Scratch is designed for children and young adults aged 8 to 16, but I've taught it to adults (who had a lot of fun with it!) and have used Scratch with younger children, working with them side by side. It requires reasonably good mouse or touchscreen skills.

If you haven't used Scratch before, why not download Chapter 1 from Scratch Programming in Easy Steps to get started today! This chapter will walk you through getting started and creating your first script. The first chapter from Cool Scratch Projects in Easy Steps provides a fun first project too.

What is ScratchJr?

ScratchJr is a programming language aimed at children aged 5 to 7, which enables them to create interactive stories. It's free to download as an app on Apple and Android devices. It uses icons for the instructions, so you don't need reading skills to use the app. I've written a review of ScratchJr, aimed at those familiar with Scratch, but with the code of a game you can build.

Screenshot of ScratchJr

Free chapters from my books about Scratch

Photo of Cool Scratch Projects in Easy Steps I've written and co-written a number of books about Scratch, including Scratch Programming in Easy Steps, Cool Scratch Projects in Easy Steps, and Coder Academy.
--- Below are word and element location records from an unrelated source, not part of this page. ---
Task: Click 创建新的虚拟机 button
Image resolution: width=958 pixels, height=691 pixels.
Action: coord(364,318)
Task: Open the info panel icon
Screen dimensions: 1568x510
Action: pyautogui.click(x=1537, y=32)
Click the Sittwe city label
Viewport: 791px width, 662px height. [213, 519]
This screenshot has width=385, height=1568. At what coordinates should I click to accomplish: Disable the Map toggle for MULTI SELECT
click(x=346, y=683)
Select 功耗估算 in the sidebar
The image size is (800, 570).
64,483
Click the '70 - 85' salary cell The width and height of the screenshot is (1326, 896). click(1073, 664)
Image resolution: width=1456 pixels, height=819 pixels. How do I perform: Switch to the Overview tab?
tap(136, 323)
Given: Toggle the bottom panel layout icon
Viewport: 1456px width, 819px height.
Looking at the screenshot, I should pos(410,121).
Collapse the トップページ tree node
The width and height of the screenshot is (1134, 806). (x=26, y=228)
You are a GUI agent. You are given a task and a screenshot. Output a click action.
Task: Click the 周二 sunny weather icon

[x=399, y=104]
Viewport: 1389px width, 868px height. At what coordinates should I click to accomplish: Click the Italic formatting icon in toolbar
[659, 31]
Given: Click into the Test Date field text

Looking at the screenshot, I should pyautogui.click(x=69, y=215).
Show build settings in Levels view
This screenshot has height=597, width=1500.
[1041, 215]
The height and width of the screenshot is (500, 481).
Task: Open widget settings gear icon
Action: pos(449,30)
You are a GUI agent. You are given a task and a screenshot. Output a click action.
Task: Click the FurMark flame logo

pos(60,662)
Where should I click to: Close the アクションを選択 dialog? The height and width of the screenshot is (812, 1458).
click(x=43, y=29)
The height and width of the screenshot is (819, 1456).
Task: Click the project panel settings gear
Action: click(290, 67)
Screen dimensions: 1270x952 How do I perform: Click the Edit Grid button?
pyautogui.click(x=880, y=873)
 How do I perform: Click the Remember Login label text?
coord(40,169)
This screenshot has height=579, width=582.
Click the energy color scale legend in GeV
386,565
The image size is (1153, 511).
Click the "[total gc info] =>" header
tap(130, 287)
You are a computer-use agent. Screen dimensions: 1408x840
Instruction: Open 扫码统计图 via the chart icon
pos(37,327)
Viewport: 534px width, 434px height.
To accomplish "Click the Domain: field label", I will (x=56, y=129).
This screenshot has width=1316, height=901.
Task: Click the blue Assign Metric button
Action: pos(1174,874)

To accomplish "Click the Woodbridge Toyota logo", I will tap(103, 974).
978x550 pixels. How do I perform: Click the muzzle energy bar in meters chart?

Get free PDF chapters from my Scratch books here:

10 Block Scratch demos

Screenshot showing graphic effects from the sprite explosion demo I've been creating small Scratch demos, using up to 10 blocks, to provide simple tutorials and building blocks for bigger projects. Find them here:

Scratch programming tutorials and articles

Here's a selection of articles and tutorials I've written about Scratch. Some articles are reproduced from back issues of The MagPi, the official Raspberry Pi magazine, under a Creative Commons licence. You can support The MagPi by buying it in print, or subscribing here.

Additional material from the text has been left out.